• THE PROBLEM: Could you reproduce every one of the records below word for word, keeping their order?

• SOURCE DATA:
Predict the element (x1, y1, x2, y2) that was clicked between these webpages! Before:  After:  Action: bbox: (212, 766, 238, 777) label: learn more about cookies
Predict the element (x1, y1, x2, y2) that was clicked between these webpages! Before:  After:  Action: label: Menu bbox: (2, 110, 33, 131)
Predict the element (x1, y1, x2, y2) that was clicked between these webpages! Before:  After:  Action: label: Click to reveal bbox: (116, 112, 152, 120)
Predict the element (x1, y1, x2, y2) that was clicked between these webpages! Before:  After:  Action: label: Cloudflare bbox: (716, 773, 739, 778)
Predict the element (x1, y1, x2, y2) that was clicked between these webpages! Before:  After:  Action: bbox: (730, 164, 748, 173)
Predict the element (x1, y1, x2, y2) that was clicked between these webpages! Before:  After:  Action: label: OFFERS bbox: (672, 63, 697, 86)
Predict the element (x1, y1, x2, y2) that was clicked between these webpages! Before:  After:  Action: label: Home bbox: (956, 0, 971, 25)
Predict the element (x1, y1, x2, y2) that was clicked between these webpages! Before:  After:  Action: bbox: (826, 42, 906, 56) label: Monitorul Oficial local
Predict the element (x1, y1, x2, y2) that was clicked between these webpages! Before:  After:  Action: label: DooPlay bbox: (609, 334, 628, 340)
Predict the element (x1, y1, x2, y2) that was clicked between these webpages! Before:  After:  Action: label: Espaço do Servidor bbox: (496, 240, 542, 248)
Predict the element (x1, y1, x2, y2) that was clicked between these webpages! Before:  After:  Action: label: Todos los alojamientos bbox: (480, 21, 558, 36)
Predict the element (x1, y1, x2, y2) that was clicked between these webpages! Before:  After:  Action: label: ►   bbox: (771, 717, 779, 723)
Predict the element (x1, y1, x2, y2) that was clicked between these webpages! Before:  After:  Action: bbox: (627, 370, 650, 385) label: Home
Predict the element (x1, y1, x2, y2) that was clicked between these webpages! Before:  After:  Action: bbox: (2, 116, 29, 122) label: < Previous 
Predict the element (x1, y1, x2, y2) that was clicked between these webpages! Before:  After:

• COMPLETE RESPONSE:
Predict the element (x1, y1, x2, y2) that was clicked between these webpages! Before:  After:  Action: bbox: (212, 766, 238, 777) label: learn more about cookies
Predict the element (x1, y1, x2, y2) that was clicked between these webpages! Before:  After:  Action: label: Menu bbox: (2, 110, 33, 131)
Predict the element (x1, y1, x2, y2) that was clicked between these webpages! Before:  After:  Action: label: Click to reveal bbox: (116, 112, 152, 120)
Predict the element (x1, y1, x2, y2) that was clicked between these webpages! Before:  After:  Action: label: Cloudflare bbox: (716, 773, 739, 778)
Predict the element (x1, y1, x2, y2) that was clicked between these webpages! Before:  After:  Action: bbox: (730, 164, 748, 173)
Predict the element (x1, y1, x2, y2) that was clicked between these webpages! Before:  After:  Action: label: OFFERS bbox: (672, 63, 697, 86)
Predict the element (x1, y1, x2, y2) that was clicked between these webpages! Before:  After:  Action: label: Home bbox: (956, 0, 971, 25)
Predict the element (x1, y1, x2, y2) that was clicked between these webpages! Before:  After:  Action: bbox: (826, 42, 906, 56) label: Monitorul Oficial local
Predict the element (x1, y1, x2, y2) that was clicked between these webpages! Before:  After:  Action: label: DooPlay bbox: (609, 334, 628, 340)
Predict the element (x1, y1, x2, y2) that was clicked between these webpages! Before:  After:  Action: label: Espaço do Servidor bbox: (496, 240, 542, 248)
Predict the element (x1, y1, x2, y2) that was clicked between these webpages! Before:  After:  Action: label: Todos los alojamientos bbox: (480, 21, 558, 36)
Predict the element (x1, y1, x2, y2) that was clicked between these webpages! Before:  After:  Action: label: ►   bbox: (771, 717, 779, 723)
Predict the element (x1, y1, x2, y2) that was clicked between these webpages! Before:  After:  Action: bbox: (627, 370, 650, 385) label: Home
Predict the element (x1, y1, x2, y2) that was clicked between these webpages! Before:  After:  Action: bbox: (2, 116, 29, 122) label: < Previous 
Predict the element (x1, y1, x2, y2) that was clicked between these webpages! Before:  After:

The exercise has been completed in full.